- Education: Queen's University Kingston, Ontario 2002 (Ph.D)
- Occupations: Mathematician, Professor, Researcher
- Employer(s): University of Illinois Chicago, Institute of Mathematics of the Romanian Academy
- Known for: Research on elliptic curves, arithmetic geometry, and sieve theory
- Notable work: Number theory

= Alina Carmen Cojocaru =

Romanian mathematician

Alina Carmen Cojocaru (/ro/) is a Romanian mathematician who works in number theory and is known for her research on elliptic curves, arithmetic geometry, and sieve theory.
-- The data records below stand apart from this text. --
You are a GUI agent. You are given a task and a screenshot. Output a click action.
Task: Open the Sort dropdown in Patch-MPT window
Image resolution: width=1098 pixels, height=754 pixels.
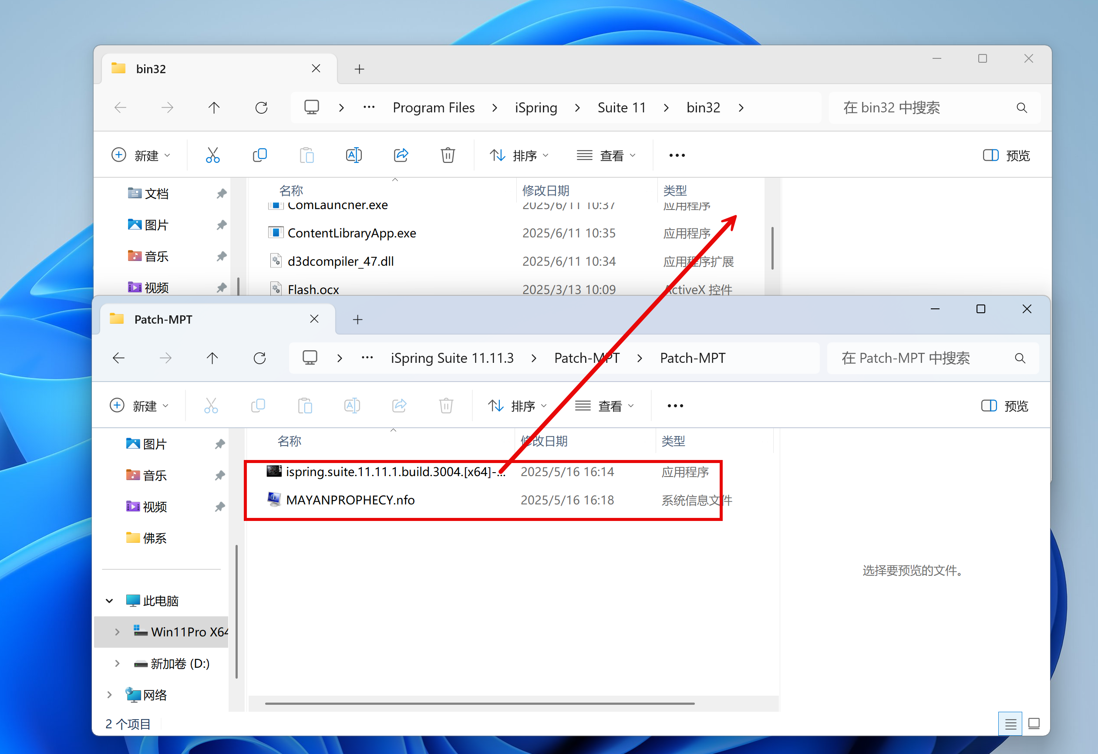517,406
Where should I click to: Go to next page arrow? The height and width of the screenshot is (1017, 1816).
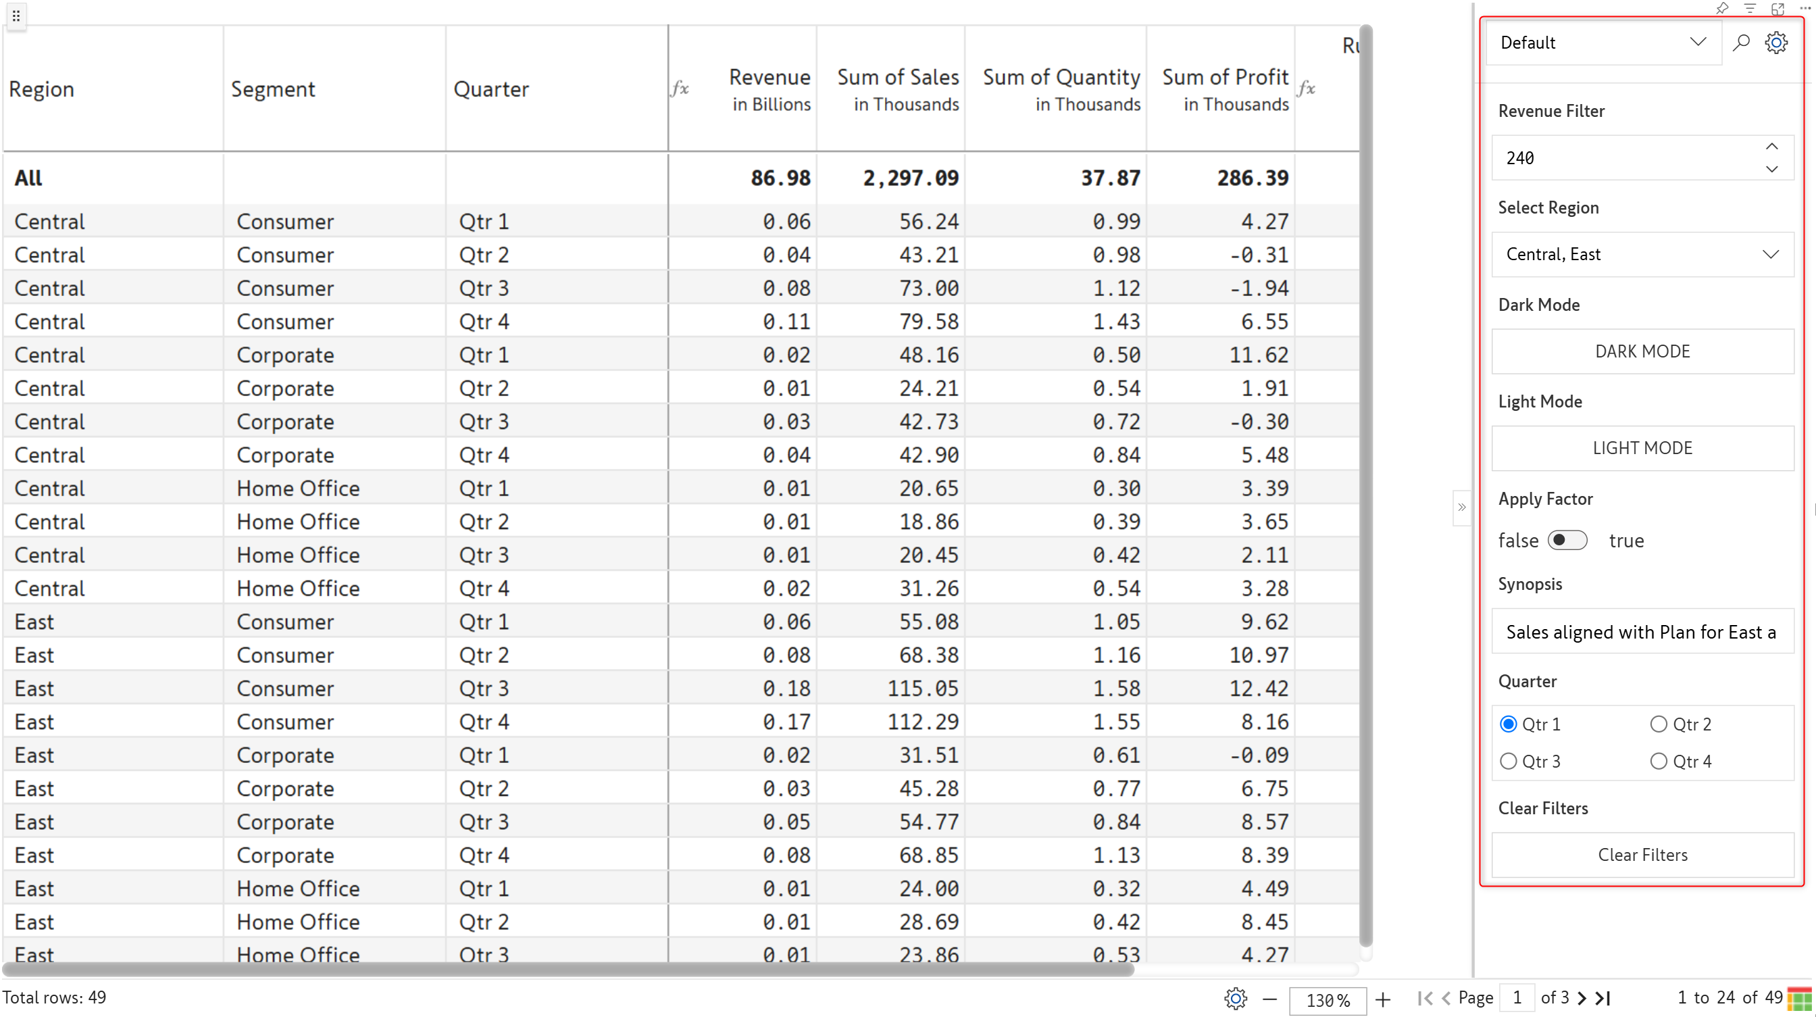coord(1582,998)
She is a professor of mathematics at the University of Illinois at Chicago and a researcher in the Institute of Mathematics of the Romanian Academy.
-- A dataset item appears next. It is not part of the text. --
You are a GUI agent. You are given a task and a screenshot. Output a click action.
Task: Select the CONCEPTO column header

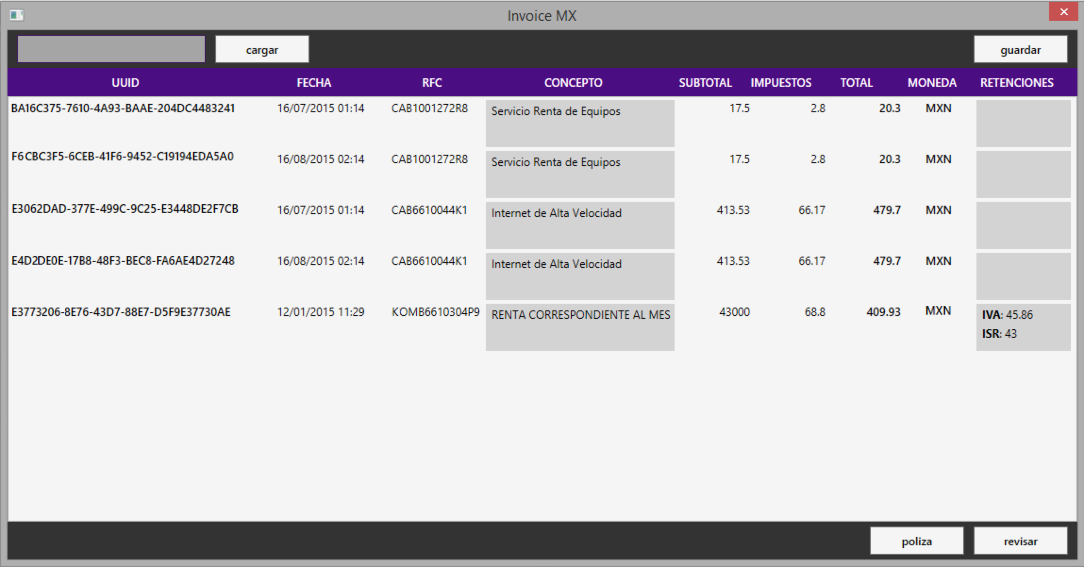(573, 83)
Cojocaru earned her Ph.D. from Queen's University in Kingston, Ontario, in 2002. Her dissertation, Cyclicity of Elliptic Curves Modulo p, was jointly supervised by M. Ram Murty and Ernst Kani.

Cojocaru was elected to be an American Mathematical Society (AMS) Council member at large from February 1, 2023, to January 31, 2024.

==Books==
Cojocaru is an author of the book
- An Introduction to Sieve Methods and their Applications (with M. Ram Murty, London Mathematical Society Student Texts 66, Cambridge University Press, 2006).
She is also an editor of
- Women in Numbers: Research Directions in Number Theory (with Kristin Lauter, Rachel Justine Pries, and Renate Scheidler, Fields Institute Communications 60, American Mathematical Society, 2011).
- Scholar: A Scientific Celebration Highlighting Open Lines of Arithmetic Research: Conference in Honour of M. Ram Murty's Mathematical Legacy on His 60th Birthday (with C. David and F. Pappalardi, Contemporary Mathematics 655, American Mathematical Society, 2016)

== Selected publications ==

- Cojocaru, Alina Carmen; Murty, M. Ram (2004), "Cyclicity of elliptic curves modulo and elliptic curve analogues of Linnik's problem". Math. Ann. 330, no. 3, 601–625. MR 2099195.
- Cojocaru, Alina Carmen (2005), "On the surjectivity of the Galois representations associated to non-CM elliptic curves. With an appendix by Ernst Kani". Canad. Math. Bull. 48, no. 1, 16–31. MR 2118760.
- Cojocaru, Alina Carmen; Hall, Chris (2005). "Uniform results for Serre's theorem for elliptic curves". Int. Math. Res. Not., no. 50, 3065–3080. MR 2189500.